In order to recover the baseband signals from the modulated carrier, a demodulator is used at the receiving end of the transmission line. The receiver must control the gain of the input amplifier that receives the signal, recover the symbol frequency of the signal, and recover the carrier frequency of the RF signal. After these main functions, a point is received in the I/Q constellation which is the sum of the transmitted QAM symbol and noise that was added over the transmission. The receiver then carries out a threshold decision based on lines situated at half the distance between QAM symbols in order to decide on the most probable sent QAM symbol. From this symbol, the bits are unmapped using the same mapping as in the modulator. Usually, the bits then go through a forward error decoder which corrects possible erroneous decisions on the actual transmitted QAM symbol. The forward error decoder usually contains a de-interleaver whose role is to spread out errors that could have happened in bursts and would have otherwise have been more difficult to correct.
As noted above, it is necessary for the receiver to recover the sampling frequency of the signal and to recover the carrier frequency of the RF signal. Often times in the prior art, the carrier frequency is recovered after the receive filter. For example, U.S. Pat. No. 5,315,619 to Bhatt describes a carrier recovery system including a time multiplexed processor for compensating for a carrier frequency offset. The carrier recovery system is used in a television signal receiver. In the '619 patent, a direct digital synthesizer is used in the carrier recovery circuit and is located after a bandpass filter unit and a low pass filter unit. The direct digital synthesizer sends back frequency control to an input signal processor located before an analog-to-digital conversion circuit.
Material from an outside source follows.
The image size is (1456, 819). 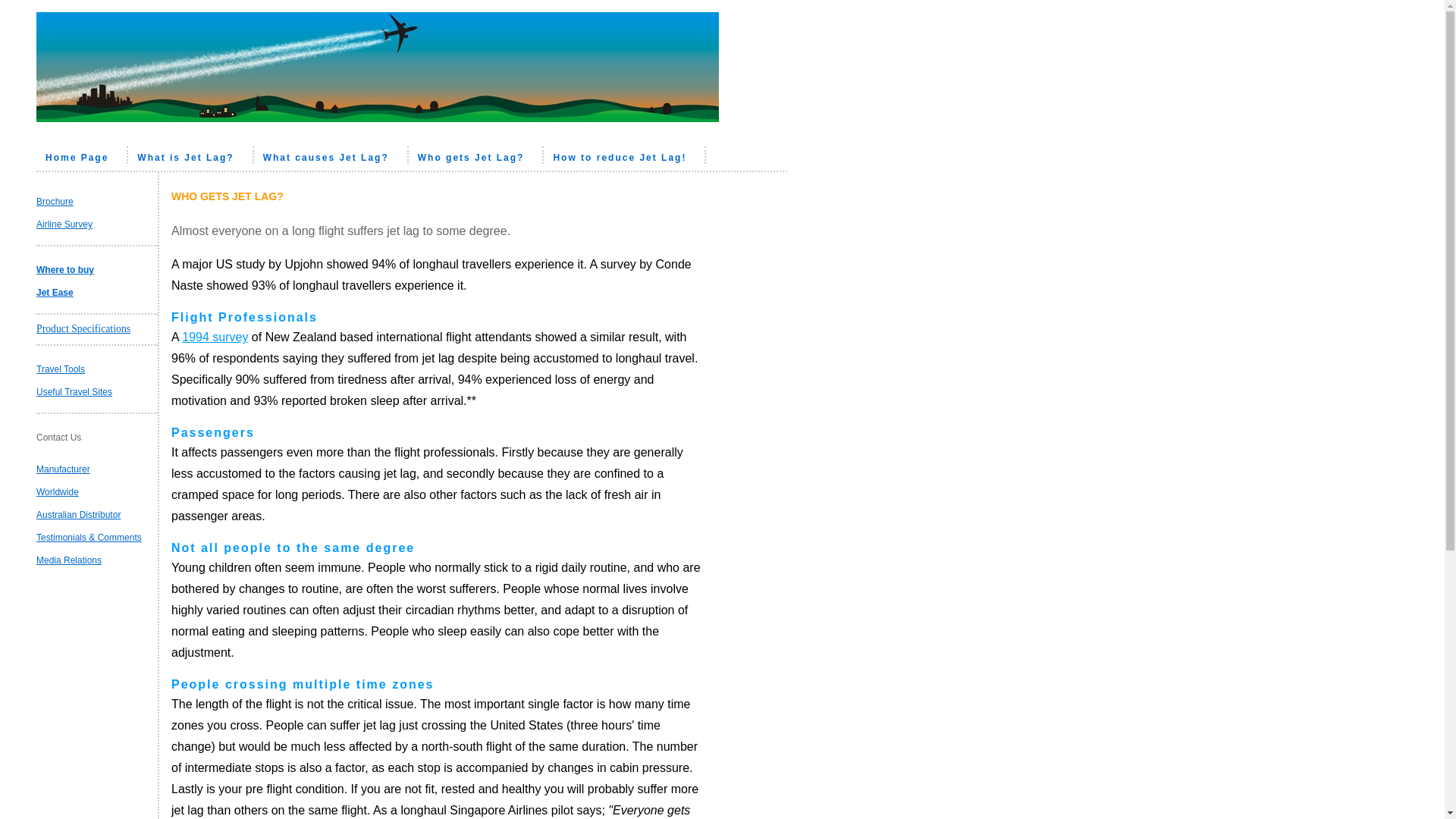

In carrier recovery systems that are not purely digital, a voltage controlled oscillator (VCO) is generally required. Having a purely digital carrier recovery eliminates the need for the VCO and provides a better carrier recovery. However, the purely digital carrier recovery systems of the prior art generally recover the signal frequency after the receive filter. One disadvantage that results from a system that recovers the signal frequency after filtering is that the signal has lost its maximum energy level after filtering, resulting in a lower signal gain.
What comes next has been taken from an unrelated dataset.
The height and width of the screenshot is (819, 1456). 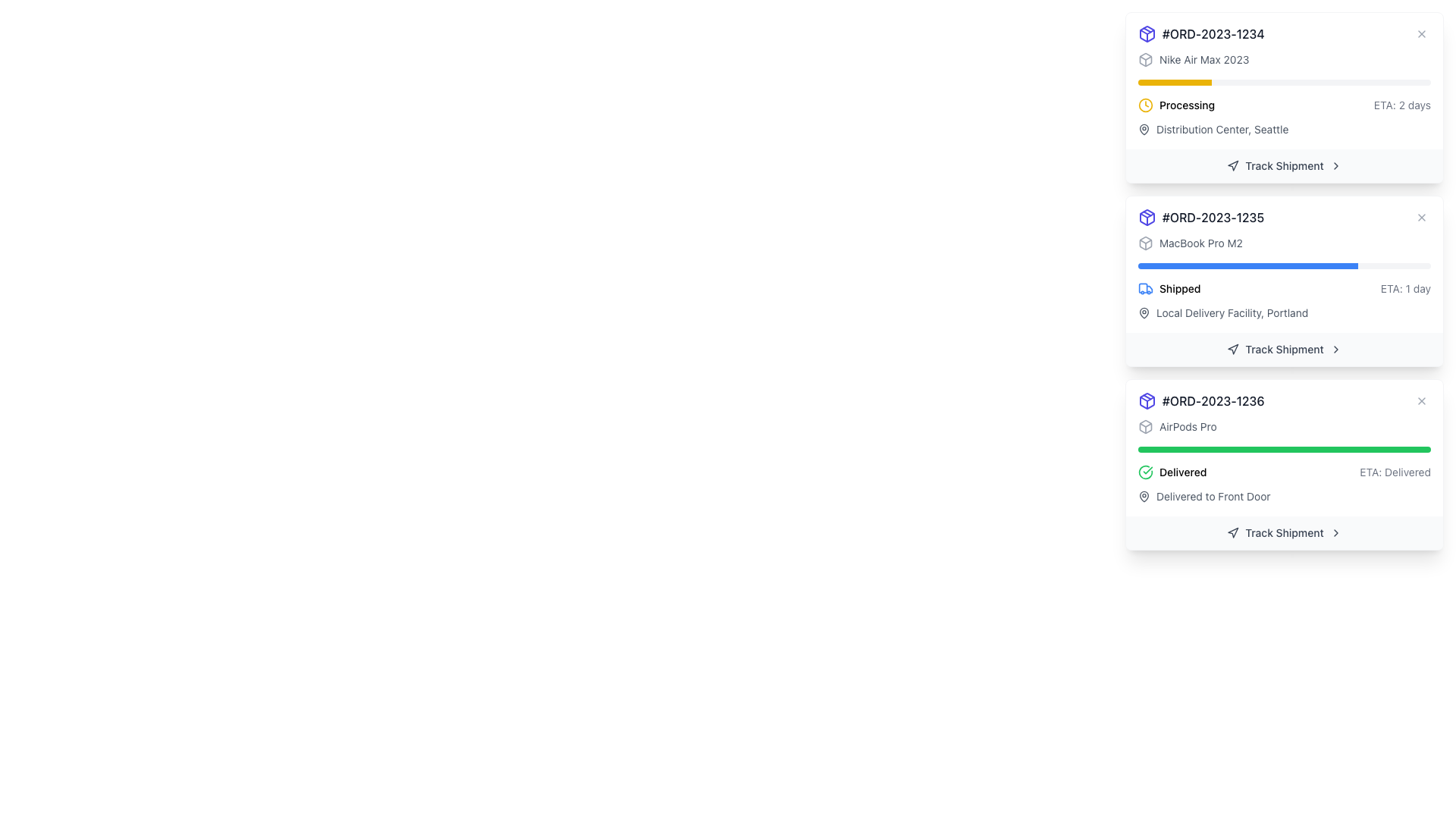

It is an object of the present invention to provide a QAM demodulator having a baseband conversion circuit that has a purely digital carrier recovery process, thus eliminating the need for a voltage controlled oscillator.
It is a further object of the invention to provide a QAM demodulator in which the correct signal frequency is recovered before the receive filter in order to maintain the maximum signal energy before equalization and carrier frequency estimation.